When a crisis emerges, leaders often tell everyone around them not to panic. Unfortunately, this almost always has the opposite effect. If someone tells you not to panic, you immediately want to know what the problem is and why you should be panicking.
What people are experiencing in light of the COVID-19 pandemic is not just panic and fear. Although people often associate grief only with death, it can also happen with other significant losses. Right now, most people have lost their sense of comfort and normalcy, and this is significant enough for many people that it is triggering symptoms of grief.
In the wake of this global health and economic crisis, leaders are responsible for easing people’s fears and leading them through the uncertainty. In times like these, leaders must be even more respectful and attentive to the needs of employees, customers, and stakeholders.
But, leading your brand through a pandemic isn’t without challenges. Leaders are faced with challenges today, that didn’t exist a few months ago.

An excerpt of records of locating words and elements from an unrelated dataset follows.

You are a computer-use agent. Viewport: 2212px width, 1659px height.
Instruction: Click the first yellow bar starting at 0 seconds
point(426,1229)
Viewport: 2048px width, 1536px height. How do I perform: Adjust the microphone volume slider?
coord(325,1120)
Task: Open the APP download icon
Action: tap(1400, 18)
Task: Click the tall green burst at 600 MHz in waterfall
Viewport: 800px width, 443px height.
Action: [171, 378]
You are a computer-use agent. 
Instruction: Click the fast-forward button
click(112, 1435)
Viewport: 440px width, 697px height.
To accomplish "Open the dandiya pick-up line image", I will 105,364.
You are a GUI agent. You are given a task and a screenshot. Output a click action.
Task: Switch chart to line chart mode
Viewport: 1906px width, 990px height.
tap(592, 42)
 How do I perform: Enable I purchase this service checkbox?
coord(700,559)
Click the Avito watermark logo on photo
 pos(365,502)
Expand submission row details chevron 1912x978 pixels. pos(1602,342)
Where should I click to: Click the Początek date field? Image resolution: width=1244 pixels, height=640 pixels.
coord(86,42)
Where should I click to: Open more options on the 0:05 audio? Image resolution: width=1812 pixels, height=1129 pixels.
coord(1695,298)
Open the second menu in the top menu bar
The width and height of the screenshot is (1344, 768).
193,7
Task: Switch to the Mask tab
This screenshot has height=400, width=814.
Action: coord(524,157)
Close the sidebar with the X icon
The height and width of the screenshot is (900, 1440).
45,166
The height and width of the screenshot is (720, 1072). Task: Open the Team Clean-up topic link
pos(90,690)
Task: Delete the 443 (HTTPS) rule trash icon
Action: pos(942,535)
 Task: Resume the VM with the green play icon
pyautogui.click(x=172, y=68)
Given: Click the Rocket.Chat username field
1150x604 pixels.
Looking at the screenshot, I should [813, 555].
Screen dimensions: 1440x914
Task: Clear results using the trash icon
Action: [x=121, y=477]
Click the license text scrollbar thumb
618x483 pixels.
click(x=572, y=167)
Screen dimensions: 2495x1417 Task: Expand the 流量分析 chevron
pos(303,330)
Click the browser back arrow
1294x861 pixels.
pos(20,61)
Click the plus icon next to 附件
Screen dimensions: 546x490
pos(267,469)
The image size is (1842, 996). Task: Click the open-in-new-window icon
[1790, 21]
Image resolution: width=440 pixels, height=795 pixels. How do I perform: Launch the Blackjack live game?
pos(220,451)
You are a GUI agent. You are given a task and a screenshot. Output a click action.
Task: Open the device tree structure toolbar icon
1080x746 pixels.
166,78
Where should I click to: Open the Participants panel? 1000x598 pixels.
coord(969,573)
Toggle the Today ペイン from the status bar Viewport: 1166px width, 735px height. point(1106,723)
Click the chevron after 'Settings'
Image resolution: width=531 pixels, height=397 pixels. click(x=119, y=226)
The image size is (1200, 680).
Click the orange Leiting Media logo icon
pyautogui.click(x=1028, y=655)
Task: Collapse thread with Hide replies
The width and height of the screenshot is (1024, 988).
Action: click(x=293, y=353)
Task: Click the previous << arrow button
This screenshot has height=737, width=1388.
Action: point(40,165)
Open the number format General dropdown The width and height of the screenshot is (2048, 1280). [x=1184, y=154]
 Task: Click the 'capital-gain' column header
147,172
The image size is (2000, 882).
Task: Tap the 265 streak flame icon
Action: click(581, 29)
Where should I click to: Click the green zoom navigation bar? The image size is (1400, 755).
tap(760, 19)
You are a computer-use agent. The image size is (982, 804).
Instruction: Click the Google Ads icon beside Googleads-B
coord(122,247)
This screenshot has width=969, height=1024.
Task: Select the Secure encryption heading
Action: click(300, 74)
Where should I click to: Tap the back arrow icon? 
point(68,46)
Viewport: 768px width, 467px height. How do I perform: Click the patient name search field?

Here are a few of the leadership challenges emerging from the pandemic, and tips on how to overcome them.
Remote working is hardly a new trend, but never before has it been deployed on such a massive scale, in such a short amount of time. Organizations that have never relied on a remote workforce, have been forced to go virtual.
Similarly, organizations that previously had only part of their teams working remotely have been forced to go entirely remote. What’s even more challenging is that productivity and communication tend to take a hit when employees are new to working from home.
So how do leaders transition from leading in the office, to leading in a remote environment? By leading virtually.
By moving scheduled team meetings online (instead of cancelling them altogether), keeping in constant communication with your team, and making use of digital collaboration tools, leaders can keep their teams on track.
The key to surviving and thriving digitally is to create a new ‘normal’ for your team, and keep the lines of communication open. After all, it’s unlikely you’ll be faulted for over-communicating with your team.
Uncertainty and Fear.
Odds are your employees, stakeholders and customers are uncertain and fearful about their personal and professional lives. Leading people who are experiencing crisis and grief is not an easy feat, and it’s more important than ever to lead with respect and empathy.
“It’s vital that leaders acknowledge that this pandemic is an extraordinary global event for everyone – even those of us who are working straight through it – and that each of us is going to react differently. What’s needed from leaders right now, and in the many months to come, is understanding, empathy and respect,” says Gregg Ward, the Founder and Executive Director of the Center for Respectful Leadership.
The worst thing you can do as a leader (especially in times of crisis) is to set the stage for a toxic work environment, even if that environment happens to be digital. Toxic organizational culture often leads to profit and talent bleeds, and can leave your organization thoroughly unprepared for thriving beyond the crisis.
By leading with respect and empathy, you set the tone for your entire organization, and help your employees, customers and stakeholders feel valued. By stepping up as a respectful leader, you’ll likely inspire your team to do the same.
Rapidly Changing Environment.
The global crisis is changing on a daily, if not hourly, basis. From new regulations about business closures and social distancing, to changes within our teams, leaders are tasked with adapting and remaining more flexible than ever before. Leaders who fail to adapt to the changing environment, can come across as insensitive or ineffective, and lose market share.
So how should leaders adapt to the ever-changing business landscape? By adopting a change management strategy. Leaders should begin by assessing their personal openness to change, and work on overcoming any mental barriers to change.
Once a mindset that’s conducive to change has been adopted, it’s time to deploy new strategies and inspire your team.
Leadership That Survives and Thrives Beyond COVID-19
During challenging situations, leaders must show that they understand how serious the situation is. Effective leaders demonstrate compassion and recognize that being fearful, upset or anxious is entirely understandable.
While even the best and brightest leaders among us may not have all of the answers about COVID-19, leaders must show that they are compassionate, willing to adapt, and ready to communicate. It’s time for respectful leadership to take center stage.